Photodynamic action of bilirubin on the inner mitochondrial membrane. Implications for the organization of the mitochondrial ATPase

Bilirubin in the presence of O₂ and light catalyzes the photodynamic modification of the proteins of the inner mitochondrial membrane as monitored by sodium dodecyl sulfate-polyacrylamide gel electrophoresis. Numerous polypeptide bands become streaked towards higher apparent molecular weight and decrease in staining intensity while other bands remain largely unchanged. The loss in staining intensity which occurs is at least partially due to apparent cross-linking of the polypeptides to produce aggregates which cannot penetrate into the gel. The α and β bands of the mitochondrial ATPase differ markedly in their susceptibility to modification.
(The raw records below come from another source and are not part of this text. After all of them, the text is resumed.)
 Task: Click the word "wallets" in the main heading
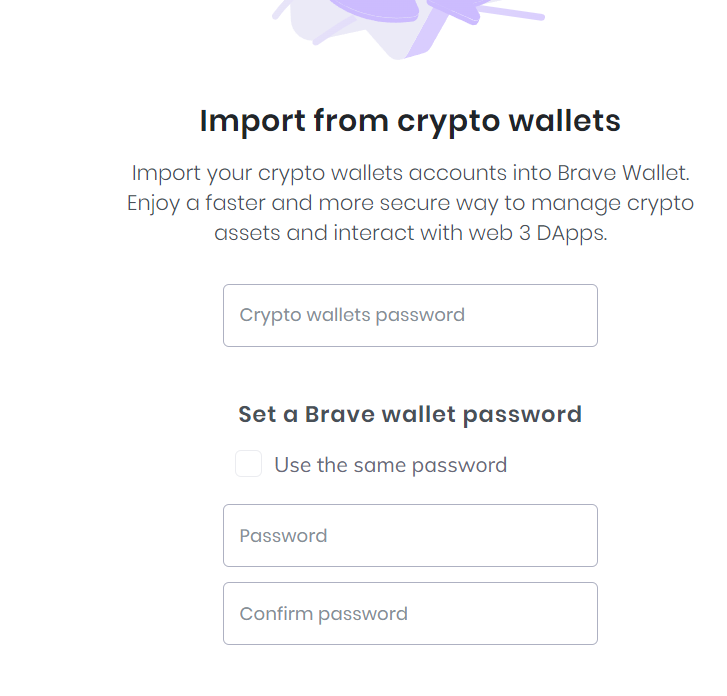click(x=565, y=121)
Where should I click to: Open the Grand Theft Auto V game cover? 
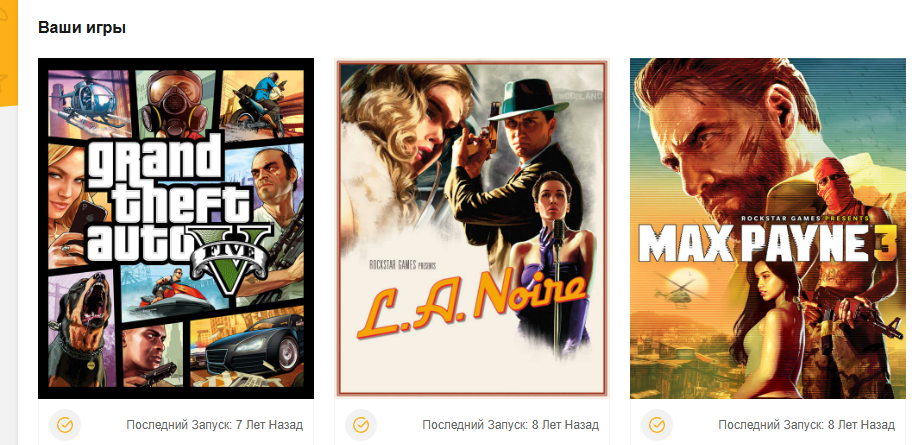pos(176,228)
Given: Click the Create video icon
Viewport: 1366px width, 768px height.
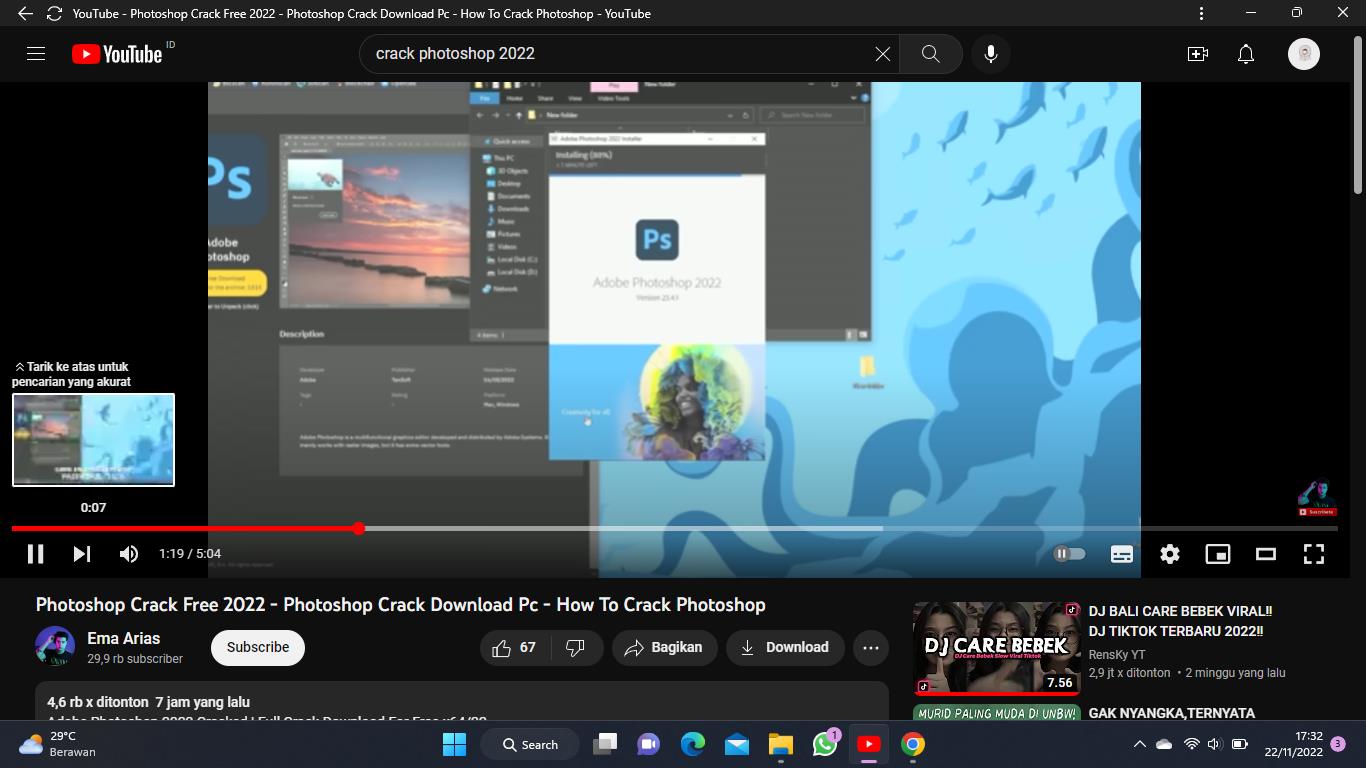Looking at the screenshot, I should click(1198, 54).
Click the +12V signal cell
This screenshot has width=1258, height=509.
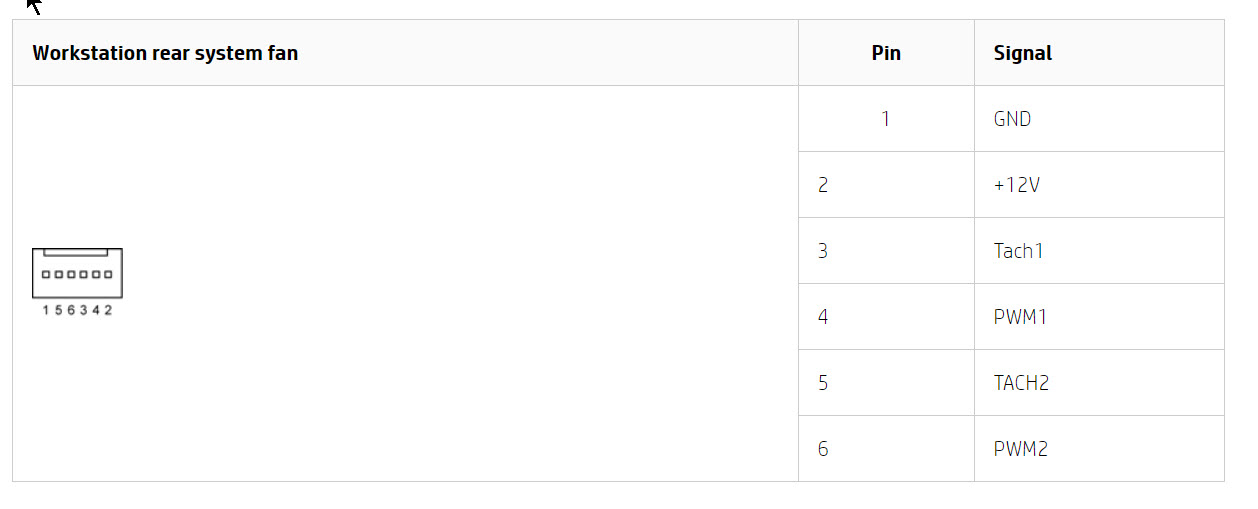pos(1016,185)
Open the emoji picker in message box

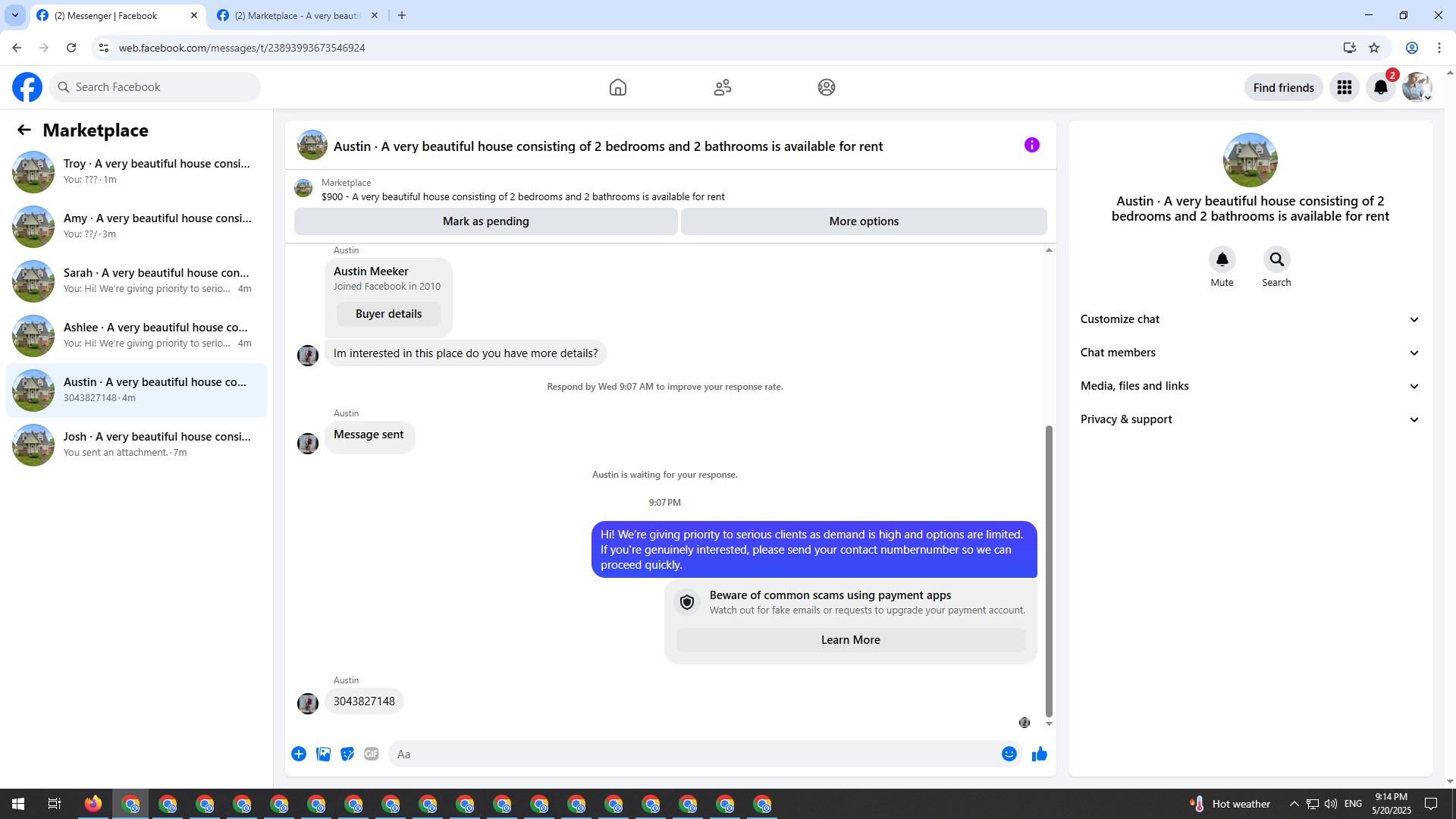click(1009, 754)
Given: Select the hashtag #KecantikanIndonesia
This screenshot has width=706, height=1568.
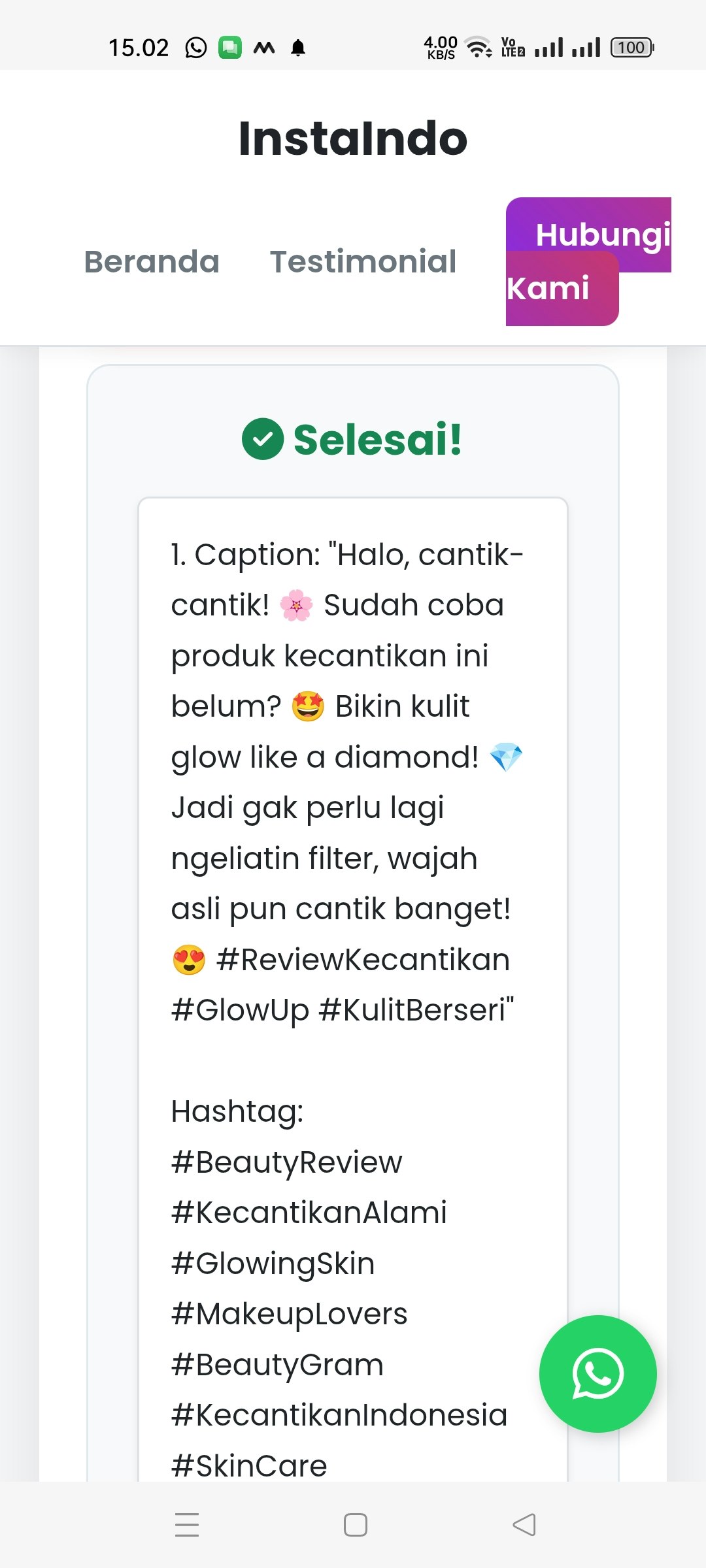Looking at the screenshot, I should tap(339, 1414).
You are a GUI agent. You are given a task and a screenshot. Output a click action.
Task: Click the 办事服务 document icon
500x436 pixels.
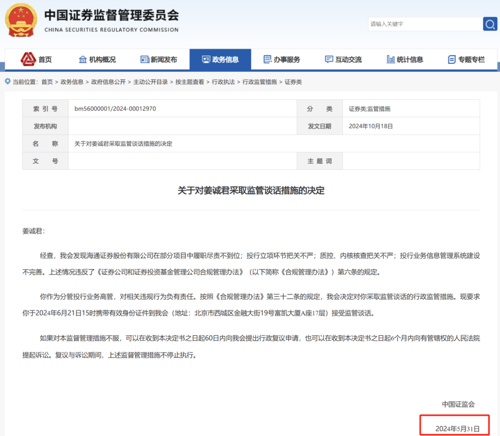click(x=267, y=59)
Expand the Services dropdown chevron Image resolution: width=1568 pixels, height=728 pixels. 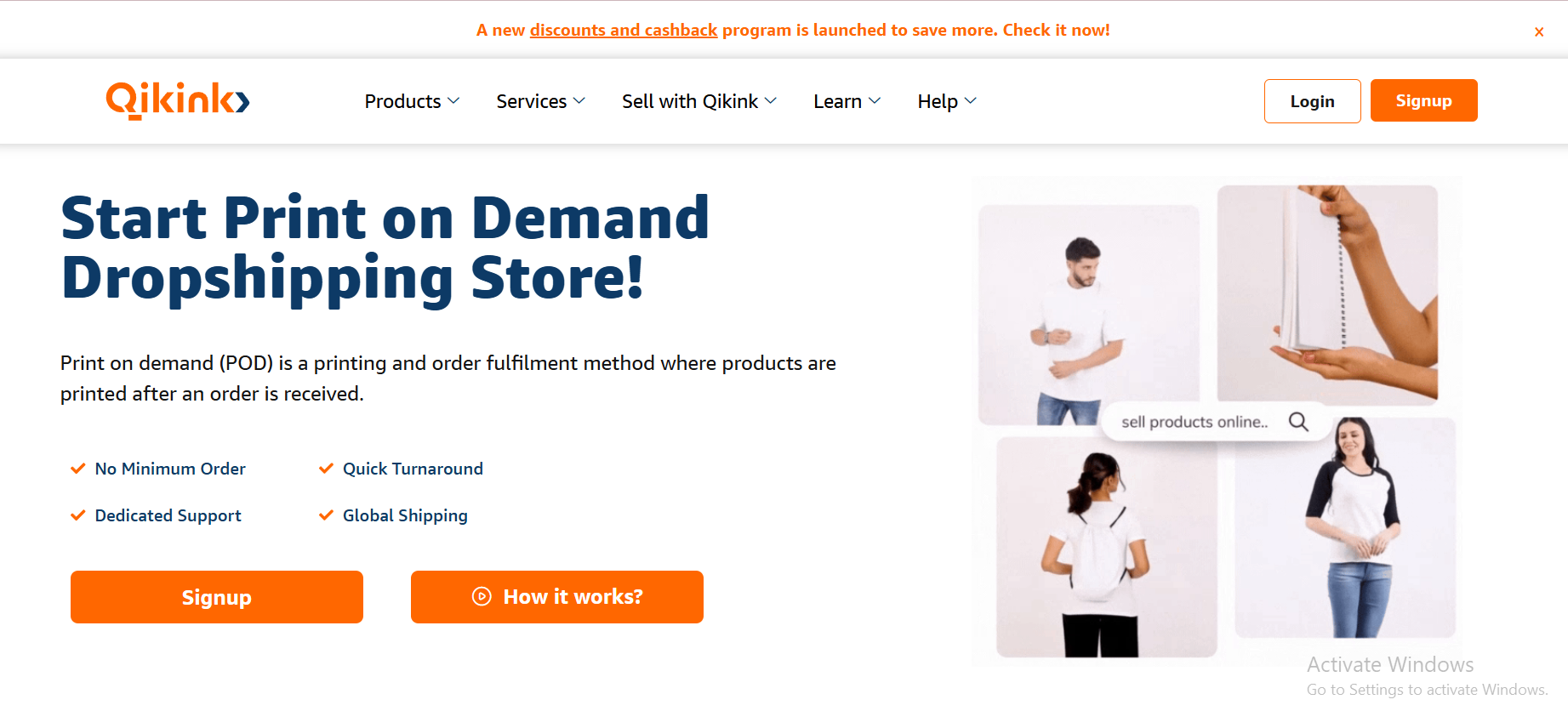pyautogui.click(x=579, y=101)
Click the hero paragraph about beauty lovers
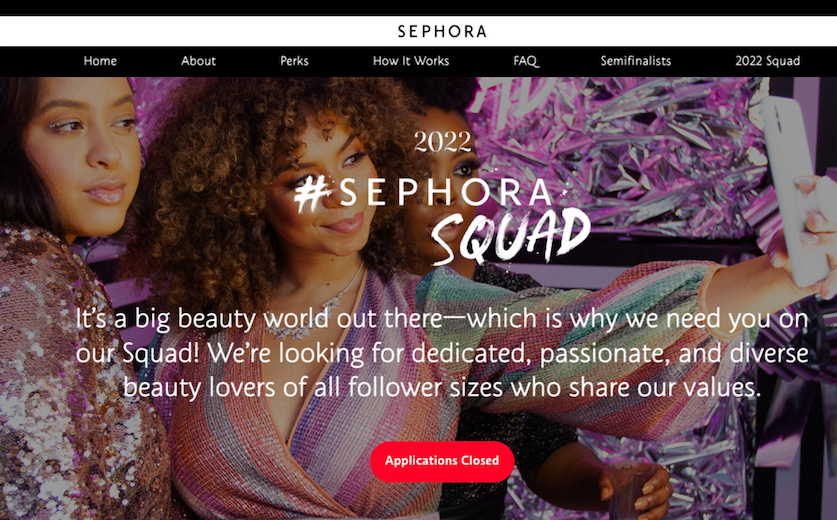Viewport: 837px width, 520px height. pos(442,353)
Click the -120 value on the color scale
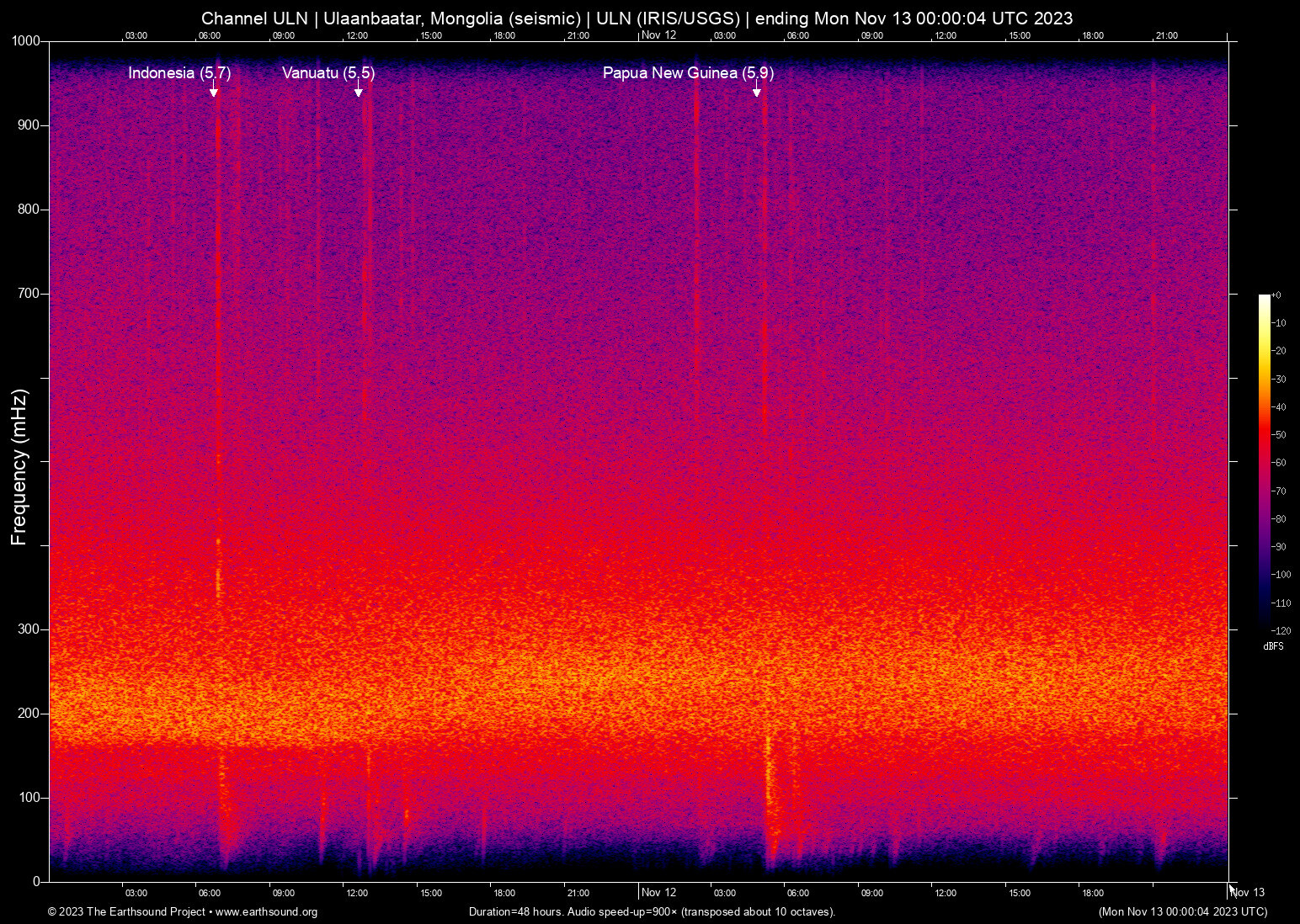Image resolution: width=1300 pixels, height=924 pixels. (1282, 631)
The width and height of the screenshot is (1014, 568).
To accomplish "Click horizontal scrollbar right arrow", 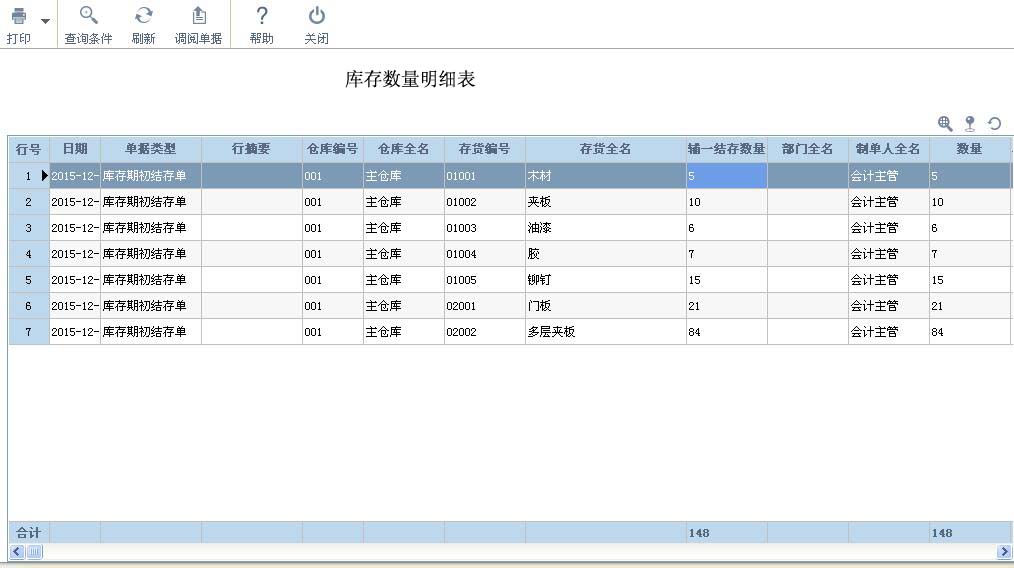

The β subunit is rapidly modified while the α subunit is largely inert. This differential susceptibility is a consequence of the binding of the soluble F₁ ATPase to the membrane. When submitochondrial particles with their normal complement of bound F₁ are mixed with free F₁ and are photolyzed together in the presence of bilirubin and O₂, it is found that the β subunit of the membrane-bound F₁, but not the α subunit, has been modified while neither subunit of the free F₁ has been modified. This increased susceptibility of the β subunit in the membrane state may represent cross-linking to membrane components and is consistent with the β subunit making more extensive contacts with membrane components than does the α subunit.